[Stored records]

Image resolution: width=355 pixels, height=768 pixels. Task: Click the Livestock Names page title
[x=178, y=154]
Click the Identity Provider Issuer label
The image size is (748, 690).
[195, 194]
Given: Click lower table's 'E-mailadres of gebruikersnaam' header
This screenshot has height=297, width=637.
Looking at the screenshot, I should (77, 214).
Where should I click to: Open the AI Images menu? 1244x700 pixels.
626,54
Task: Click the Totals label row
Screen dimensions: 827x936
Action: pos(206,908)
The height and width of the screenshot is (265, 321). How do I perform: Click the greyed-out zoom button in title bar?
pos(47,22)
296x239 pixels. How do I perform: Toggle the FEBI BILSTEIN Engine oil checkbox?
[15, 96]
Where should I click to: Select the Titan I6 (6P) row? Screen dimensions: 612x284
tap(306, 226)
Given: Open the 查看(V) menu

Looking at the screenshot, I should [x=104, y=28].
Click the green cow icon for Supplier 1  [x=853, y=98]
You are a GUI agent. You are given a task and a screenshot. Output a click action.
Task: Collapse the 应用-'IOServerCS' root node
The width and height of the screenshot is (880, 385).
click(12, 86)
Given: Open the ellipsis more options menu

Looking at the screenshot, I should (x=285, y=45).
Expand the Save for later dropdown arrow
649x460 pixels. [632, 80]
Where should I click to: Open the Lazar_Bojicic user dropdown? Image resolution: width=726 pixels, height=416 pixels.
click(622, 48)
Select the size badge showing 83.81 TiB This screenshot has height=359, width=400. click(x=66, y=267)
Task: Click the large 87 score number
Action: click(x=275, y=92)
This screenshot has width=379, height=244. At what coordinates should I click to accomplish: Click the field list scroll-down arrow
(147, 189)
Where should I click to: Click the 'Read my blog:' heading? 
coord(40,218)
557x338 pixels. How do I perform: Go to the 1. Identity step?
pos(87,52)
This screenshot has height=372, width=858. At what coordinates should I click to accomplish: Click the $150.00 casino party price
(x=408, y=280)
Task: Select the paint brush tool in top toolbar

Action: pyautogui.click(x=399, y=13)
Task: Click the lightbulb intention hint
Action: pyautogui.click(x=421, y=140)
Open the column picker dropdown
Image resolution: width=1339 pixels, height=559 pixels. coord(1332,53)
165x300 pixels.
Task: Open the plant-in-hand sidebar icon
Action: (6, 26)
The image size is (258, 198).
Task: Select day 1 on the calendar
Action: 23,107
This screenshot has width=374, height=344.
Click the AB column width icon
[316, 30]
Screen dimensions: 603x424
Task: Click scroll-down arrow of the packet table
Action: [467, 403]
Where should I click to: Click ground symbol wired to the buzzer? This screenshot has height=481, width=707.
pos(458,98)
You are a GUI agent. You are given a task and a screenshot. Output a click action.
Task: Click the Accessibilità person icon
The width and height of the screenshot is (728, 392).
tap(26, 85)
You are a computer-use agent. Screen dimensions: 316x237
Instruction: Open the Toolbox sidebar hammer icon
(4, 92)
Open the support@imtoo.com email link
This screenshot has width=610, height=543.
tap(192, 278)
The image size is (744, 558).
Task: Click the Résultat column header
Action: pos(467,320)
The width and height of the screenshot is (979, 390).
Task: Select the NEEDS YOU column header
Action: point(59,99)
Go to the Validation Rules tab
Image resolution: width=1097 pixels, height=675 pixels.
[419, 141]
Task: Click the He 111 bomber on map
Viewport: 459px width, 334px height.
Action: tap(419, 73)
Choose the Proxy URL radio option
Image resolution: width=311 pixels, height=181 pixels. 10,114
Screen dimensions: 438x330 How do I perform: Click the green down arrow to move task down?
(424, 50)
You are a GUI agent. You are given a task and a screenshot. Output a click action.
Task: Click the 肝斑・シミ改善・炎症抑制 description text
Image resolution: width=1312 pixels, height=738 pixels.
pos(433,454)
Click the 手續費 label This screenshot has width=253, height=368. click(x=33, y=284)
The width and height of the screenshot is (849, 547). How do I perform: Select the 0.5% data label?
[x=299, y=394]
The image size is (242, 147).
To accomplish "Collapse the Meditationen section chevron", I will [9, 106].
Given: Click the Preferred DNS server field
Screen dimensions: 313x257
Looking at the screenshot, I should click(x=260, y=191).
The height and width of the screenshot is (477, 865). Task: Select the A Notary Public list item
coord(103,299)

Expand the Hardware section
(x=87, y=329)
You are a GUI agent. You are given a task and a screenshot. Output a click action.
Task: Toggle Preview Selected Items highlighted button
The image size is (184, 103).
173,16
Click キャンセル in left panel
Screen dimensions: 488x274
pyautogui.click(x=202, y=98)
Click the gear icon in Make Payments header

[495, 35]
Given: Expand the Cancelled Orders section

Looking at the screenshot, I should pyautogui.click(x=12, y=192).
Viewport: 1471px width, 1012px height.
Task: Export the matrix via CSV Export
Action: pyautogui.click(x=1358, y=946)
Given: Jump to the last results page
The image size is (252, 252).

*EXERCISE*
Exact retyping is required: the line with "Given: Expand the Cancelled Orders section" through the end of the data, both ends included, and no other line.

*SOLUTION TO THE EXERCISE*
Given: Expand the Cancelled Orders section

Looking at the screenshot, I should pyautogui.click(x=12, y=192).
Viewport: 1471px width, 1012px height.
Task: Export the matrix via CSV Export
Action: pyautogui.click(x=1358, y=946)
Given: Jump to the last results page
The image size is (252, 252).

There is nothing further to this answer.